Redes sociais são tão viciantes quanto cigarro, alertam médicos
Reino Unido avalia proibição de acesso às redes para menores de 16 anos, seguindo exemplo da Austrália.

A discussão que já ocupa a atenção de países desenvolvidos agora chega com força ao debate internacional: as redes sociais são prejudiciais à saúde mental de jovens tanto quanto o cigarro é para o corpo. É o que alertam médicos que participam de uma consulta pública aberta no Reino Unido, onde o governo analisa a possibilidade de adotar medidas drásticas para proteger a população mais jovem.
O cenário é preocupante e impulsiona governos a repensar suas políticas de proteção ao adolescente. A Austrália já deu um passo à frente ao implementar um modelo de restrição que proíbe o acesso de menores de 16 anos às principais plataformas de redes sociais. Agora, o Reino Unido estuda seguir esse caminho, abrindo espaço para que a população se manifeste sobre se essa deve ser a direção a ser tomada.
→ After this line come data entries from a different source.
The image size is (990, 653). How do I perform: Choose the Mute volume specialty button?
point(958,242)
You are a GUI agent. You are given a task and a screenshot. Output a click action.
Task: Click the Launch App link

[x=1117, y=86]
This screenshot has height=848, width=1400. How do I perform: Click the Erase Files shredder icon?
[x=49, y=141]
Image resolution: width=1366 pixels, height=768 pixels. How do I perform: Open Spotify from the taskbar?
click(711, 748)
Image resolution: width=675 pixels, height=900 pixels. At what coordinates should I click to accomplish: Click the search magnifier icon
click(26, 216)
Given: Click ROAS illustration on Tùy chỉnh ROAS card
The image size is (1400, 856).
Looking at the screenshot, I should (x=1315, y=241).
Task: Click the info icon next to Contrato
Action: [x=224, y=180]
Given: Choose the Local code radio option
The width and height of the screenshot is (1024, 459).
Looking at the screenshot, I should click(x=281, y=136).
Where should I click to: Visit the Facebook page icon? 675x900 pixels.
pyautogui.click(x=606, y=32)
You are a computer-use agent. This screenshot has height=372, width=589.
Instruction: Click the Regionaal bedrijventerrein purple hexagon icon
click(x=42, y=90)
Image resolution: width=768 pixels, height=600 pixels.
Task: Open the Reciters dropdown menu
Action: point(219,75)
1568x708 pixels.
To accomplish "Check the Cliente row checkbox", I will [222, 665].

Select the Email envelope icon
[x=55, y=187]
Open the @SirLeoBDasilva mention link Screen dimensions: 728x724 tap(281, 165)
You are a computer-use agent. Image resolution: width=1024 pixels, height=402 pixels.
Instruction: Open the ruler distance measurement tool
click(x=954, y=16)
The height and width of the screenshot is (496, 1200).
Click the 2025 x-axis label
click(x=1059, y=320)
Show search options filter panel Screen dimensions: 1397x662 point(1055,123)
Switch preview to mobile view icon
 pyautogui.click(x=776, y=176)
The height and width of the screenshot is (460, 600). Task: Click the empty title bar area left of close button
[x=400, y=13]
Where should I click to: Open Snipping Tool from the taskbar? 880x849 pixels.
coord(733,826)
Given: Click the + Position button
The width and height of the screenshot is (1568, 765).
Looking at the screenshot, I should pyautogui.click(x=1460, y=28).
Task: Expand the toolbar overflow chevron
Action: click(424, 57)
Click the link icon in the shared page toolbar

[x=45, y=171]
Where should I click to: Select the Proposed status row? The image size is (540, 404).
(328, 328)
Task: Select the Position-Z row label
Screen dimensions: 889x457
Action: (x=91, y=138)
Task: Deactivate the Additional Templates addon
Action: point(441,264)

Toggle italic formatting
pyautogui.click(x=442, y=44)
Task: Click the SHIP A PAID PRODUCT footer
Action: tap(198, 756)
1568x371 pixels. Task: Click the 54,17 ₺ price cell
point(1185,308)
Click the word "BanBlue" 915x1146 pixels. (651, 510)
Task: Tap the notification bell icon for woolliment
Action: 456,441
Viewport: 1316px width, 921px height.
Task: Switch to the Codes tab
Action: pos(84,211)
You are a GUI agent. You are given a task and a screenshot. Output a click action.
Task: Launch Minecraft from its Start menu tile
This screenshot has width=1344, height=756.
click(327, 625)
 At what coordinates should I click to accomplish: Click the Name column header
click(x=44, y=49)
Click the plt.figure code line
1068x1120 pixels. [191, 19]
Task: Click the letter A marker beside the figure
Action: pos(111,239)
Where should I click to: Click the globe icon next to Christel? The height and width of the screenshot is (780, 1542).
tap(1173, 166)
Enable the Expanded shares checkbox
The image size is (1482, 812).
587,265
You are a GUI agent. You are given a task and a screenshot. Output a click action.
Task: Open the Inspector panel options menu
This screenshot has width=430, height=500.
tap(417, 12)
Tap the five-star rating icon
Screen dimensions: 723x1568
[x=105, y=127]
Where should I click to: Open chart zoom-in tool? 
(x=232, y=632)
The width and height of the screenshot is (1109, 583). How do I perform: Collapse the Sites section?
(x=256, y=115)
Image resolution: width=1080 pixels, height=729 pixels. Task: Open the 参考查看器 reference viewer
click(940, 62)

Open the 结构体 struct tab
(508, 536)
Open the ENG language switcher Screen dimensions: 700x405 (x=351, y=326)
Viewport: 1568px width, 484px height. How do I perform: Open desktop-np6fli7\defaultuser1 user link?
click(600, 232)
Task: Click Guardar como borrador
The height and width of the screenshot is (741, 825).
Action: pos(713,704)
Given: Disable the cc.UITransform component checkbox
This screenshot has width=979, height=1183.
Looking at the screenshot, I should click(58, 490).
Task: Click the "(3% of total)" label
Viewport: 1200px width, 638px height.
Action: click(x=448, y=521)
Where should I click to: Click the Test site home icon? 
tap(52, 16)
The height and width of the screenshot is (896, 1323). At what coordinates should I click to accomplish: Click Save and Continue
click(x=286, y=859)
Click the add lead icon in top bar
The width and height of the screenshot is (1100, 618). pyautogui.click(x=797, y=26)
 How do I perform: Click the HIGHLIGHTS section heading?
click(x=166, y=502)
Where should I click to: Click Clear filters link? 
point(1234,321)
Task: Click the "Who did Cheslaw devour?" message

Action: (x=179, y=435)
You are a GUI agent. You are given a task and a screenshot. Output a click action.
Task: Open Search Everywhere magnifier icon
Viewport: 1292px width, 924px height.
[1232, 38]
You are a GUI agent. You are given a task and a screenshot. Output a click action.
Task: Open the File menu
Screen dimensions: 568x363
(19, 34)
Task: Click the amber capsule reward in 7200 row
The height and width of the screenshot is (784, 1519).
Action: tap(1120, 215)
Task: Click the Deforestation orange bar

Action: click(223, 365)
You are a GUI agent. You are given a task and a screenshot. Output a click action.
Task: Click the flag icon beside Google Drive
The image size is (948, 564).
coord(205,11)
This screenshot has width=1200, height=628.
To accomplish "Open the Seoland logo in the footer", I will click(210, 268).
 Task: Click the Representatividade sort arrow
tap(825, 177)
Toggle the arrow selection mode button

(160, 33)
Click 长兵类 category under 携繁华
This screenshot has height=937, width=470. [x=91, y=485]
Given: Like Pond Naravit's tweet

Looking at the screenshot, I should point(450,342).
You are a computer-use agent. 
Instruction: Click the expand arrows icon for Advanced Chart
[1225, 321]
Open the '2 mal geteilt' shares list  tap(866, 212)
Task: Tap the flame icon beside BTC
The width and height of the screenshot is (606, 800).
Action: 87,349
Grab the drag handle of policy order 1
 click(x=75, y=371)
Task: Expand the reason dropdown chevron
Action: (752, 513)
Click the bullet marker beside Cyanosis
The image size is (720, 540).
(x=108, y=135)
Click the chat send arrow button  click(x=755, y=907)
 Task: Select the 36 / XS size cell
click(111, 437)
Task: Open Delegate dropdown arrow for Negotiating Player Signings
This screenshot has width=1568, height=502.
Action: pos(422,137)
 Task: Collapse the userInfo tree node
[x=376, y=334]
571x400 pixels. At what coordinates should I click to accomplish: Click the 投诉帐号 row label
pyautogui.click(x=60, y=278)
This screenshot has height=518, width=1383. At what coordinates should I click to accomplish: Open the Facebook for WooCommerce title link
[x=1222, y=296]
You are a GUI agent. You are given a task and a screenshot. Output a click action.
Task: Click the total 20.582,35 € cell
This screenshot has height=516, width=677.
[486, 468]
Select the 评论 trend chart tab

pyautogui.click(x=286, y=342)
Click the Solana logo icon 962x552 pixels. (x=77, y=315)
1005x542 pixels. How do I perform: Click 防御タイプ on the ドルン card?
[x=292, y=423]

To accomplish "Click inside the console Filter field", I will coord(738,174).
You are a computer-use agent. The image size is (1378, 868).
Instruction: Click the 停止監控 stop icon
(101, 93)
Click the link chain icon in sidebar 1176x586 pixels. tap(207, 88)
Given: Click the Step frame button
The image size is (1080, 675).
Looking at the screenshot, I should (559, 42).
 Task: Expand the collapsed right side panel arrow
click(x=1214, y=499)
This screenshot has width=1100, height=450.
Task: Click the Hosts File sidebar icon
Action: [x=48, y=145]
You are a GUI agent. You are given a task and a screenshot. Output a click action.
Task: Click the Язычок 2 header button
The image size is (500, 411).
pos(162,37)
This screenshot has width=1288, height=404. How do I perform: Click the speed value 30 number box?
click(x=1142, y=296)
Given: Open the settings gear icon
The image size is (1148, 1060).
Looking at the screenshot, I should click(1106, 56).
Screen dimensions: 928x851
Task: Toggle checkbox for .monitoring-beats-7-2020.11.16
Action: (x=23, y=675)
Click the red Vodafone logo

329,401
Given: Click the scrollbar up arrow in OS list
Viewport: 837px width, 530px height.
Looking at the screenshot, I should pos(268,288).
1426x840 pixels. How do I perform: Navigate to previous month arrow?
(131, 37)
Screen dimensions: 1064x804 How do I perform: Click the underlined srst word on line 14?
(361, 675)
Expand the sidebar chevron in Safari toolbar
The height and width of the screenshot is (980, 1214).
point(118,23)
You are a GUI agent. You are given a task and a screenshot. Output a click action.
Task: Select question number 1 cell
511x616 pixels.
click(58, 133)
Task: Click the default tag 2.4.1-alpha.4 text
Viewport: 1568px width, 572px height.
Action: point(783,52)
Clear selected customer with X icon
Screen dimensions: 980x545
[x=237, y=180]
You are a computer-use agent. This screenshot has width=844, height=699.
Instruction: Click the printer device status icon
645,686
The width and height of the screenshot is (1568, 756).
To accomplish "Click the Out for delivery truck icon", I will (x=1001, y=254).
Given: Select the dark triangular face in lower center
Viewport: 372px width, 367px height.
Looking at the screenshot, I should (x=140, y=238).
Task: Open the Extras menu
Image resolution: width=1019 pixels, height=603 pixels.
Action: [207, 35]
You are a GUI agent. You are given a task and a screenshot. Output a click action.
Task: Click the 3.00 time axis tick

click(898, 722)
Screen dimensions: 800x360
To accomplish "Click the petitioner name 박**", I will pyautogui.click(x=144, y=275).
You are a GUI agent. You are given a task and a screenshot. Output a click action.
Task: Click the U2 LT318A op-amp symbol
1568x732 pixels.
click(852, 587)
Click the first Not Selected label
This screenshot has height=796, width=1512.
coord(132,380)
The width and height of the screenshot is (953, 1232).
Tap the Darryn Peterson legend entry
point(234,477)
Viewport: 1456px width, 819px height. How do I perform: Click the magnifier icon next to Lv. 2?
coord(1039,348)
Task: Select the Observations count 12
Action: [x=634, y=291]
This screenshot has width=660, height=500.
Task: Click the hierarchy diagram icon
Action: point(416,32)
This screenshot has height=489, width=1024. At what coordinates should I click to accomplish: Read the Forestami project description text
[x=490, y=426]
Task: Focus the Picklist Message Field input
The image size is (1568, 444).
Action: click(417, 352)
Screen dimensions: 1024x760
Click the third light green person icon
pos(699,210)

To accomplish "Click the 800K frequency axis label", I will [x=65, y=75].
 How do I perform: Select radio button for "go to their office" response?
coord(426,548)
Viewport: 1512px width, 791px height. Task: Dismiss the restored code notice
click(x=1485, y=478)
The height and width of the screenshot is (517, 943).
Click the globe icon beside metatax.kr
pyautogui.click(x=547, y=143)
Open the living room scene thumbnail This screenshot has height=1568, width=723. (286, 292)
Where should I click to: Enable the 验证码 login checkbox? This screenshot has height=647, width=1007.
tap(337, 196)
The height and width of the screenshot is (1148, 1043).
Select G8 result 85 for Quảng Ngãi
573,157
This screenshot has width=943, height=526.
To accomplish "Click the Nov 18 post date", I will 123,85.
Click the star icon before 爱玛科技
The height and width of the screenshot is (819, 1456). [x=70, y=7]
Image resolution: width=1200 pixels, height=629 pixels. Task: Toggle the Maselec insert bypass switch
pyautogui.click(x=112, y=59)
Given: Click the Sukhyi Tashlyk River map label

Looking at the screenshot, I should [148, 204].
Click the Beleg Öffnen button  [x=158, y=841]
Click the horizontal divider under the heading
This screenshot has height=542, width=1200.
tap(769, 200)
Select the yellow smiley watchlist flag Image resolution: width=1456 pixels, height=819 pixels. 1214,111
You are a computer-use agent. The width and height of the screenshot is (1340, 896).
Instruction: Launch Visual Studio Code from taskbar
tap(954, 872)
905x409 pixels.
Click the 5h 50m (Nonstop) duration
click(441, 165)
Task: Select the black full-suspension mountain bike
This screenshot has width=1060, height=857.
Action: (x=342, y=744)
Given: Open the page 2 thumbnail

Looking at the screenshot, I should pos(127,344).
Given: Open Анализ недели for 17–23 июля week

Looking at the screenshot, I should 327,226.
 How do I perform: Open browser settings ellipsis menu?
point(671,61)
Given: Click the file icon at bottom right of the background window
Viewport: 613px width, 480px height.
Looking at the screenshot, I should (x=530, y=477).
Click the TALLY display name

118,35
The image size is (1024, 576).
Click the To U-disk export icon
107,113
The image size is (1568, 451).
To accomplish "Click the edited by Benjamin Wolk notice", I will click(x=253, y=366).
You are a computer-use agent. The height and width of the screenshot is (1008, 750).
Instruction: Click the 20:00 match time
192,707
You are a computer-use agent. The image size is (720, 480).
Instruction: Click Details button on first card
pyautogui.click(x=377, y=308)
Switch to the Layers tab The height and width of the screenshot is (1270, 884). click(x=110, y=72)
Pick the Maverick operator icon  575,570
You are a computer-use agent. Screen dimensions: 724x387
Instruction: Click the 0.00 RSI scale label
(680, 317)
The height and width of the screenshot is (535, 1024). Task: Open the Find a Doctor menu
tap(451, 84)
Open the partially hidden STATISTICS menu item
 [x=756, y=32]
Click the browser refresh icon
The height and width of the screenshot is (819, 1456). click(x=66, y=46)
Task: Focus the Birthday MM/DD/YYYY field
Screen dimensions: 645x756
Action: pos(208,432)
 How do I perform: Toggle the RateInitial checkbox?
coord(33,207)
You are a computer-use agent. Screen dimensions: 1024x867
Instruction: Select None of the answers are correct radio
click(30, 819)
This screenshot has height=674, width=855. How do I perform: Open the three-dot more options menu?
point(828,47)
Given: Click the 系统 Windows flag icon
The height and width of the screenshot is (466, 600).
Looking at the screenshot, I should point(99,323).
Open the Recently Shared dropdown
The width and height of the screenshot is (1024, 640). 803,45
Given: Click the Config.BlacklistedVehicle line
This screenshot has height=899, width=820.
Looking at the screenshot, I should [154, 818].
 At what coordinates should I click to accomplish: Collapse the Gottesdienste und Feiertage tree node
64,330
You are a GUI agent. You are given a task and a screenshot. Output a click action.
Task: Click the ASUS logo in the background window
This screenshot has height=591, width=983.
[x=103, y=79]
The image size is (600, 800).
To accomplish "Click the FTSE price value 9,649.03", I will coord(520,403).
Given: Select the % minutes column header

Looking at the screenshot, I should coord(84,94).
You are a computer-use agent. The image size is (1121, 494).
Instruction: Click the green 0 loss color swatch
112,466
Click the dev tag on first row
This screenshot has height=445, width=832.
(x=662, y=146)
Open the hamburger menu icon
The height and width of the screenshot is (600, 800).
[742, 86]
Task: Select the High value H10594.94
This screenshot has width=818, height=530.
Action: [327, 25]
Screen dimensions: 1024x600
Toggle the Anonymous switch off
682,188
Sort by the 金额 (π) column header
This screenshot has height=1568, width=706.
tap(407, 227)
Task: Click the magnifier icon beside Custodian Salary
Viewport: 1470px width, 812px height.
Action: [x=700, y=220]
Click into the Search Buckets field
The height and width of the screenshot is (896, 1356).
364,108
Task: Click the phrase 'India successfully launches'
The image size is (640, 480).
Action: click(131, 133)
Para os tocantinenses que acompanham a evolução da tecnologia e suas implicações nas vidas de filhos, sobrinhos e alunos, essa discussão europeia traz reflexões importantes. Enquanto o Brasil ainda não possui legislação específica nesse sentido, a conversa internacional coloca luz sobre um problema que afeta jovens em todo o mundo, inclusive os residentes no nosso estado.
Os médicos que participam dessa consulta pública no Reino Unido fundamentam suas posições no crescente volume de pesquisas que demonstram os efeitos nocivos das redes sociais no desenvolvimento psicológico de menores. O comparativo com o cigarro é propositalmente provocador: assim como regulamentações rigorosas restringem a venda de cigarros para menores, especialistas argumentam que redes sociais deveriam receber o mesmo nível de atenção e controle.
Embora ainda não haja decisão final do governo britânico, a abertura dessa consulta pública representa um turning point importante. Ela sinaliza que autoridades começam a reconhecer que a proteção de adolescentes contra os efeitos prejudiciais das plataformas digitais pode exigir medidas tão estruturadas quanto as que cercam outras substâncias consideradas de risco. Para pais e educadores tocantinenses, esse movimento internacional serve como alerta de que é necessário refletir sobre o papel das redes sociais na vida dos nossos jovens e como podemos oferecer proteção adequada nessa era digital.